Richard shared in today’s GCC 16 status report:
“We’re now nearly two months into Stage 4 of the development of GCC 16, making slow progress towards reducing the number of regressions, in particular P1 classified regressions to zero.
While there are only 14 P1 classified regressions there are another 14 unclassified (P3) regressions would be introduced by GCC 16, and 28 P4 classified of similar kind, meaning for not release critical languages or targets – you might want to prioritize those as to make GCC 16 not worse than GCC 15 for users.
Historically we expect a RC of GCC 16 to materialize around mid April.”
It’s that P1 regression count currently at 14 that they try to zero out for release time by either fixing them or demoting them to a lower priority regression. As of writing there are 586 P2 regressions and 190 P3 regressions.
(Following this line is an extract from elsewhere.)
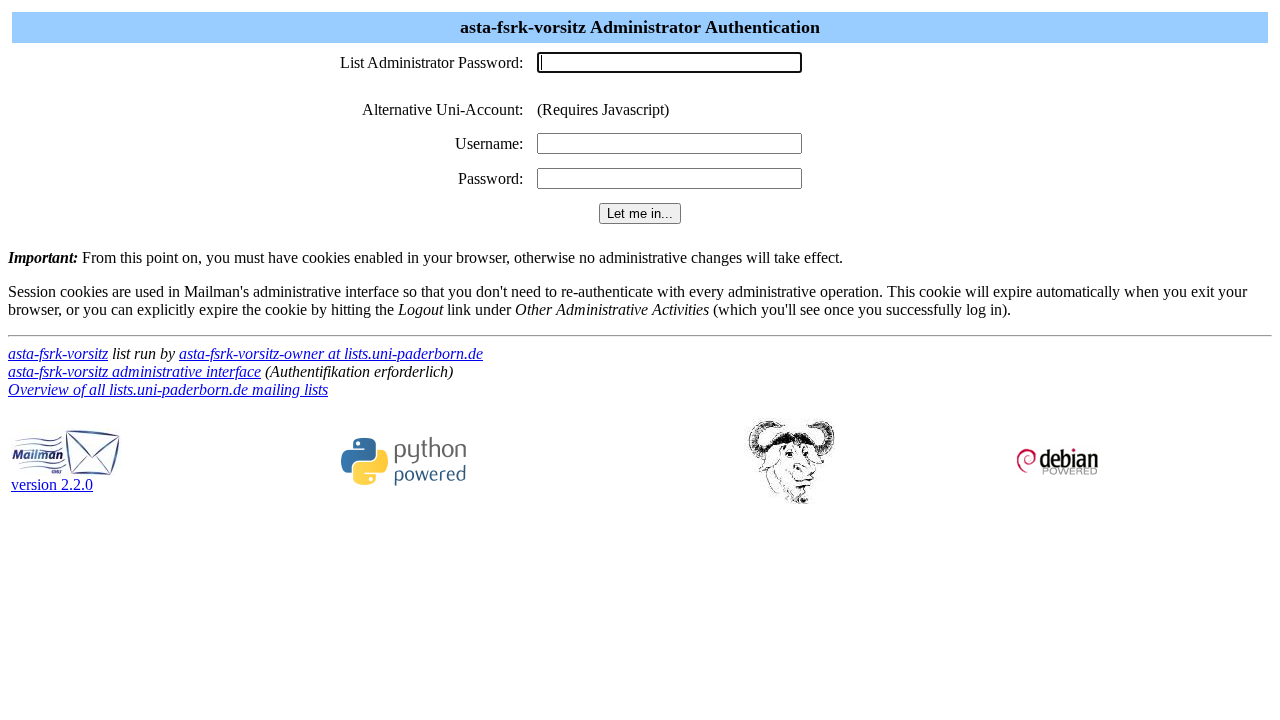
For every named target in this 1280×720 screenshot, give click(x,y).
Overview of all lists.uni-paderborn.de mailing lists (168, 389)
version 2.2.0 (52, 484)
GCC 16 brings many changes including the Algol 68 programming language front-end, C++20 standard by default, AMD Zen 6 “znver6” initial support, support for using the Picolibc embedded C library, AVX10.2 and APX support is ready for Intel Nova Lake, various performance optimizations, Intel Wildcat Lake targeting support, a higher default LTO partition count to deal with today’s higher core count processors, function multi-versioning on ARM64 is no longer experimental, and many other changes throughout this dominant open-source compiler stack.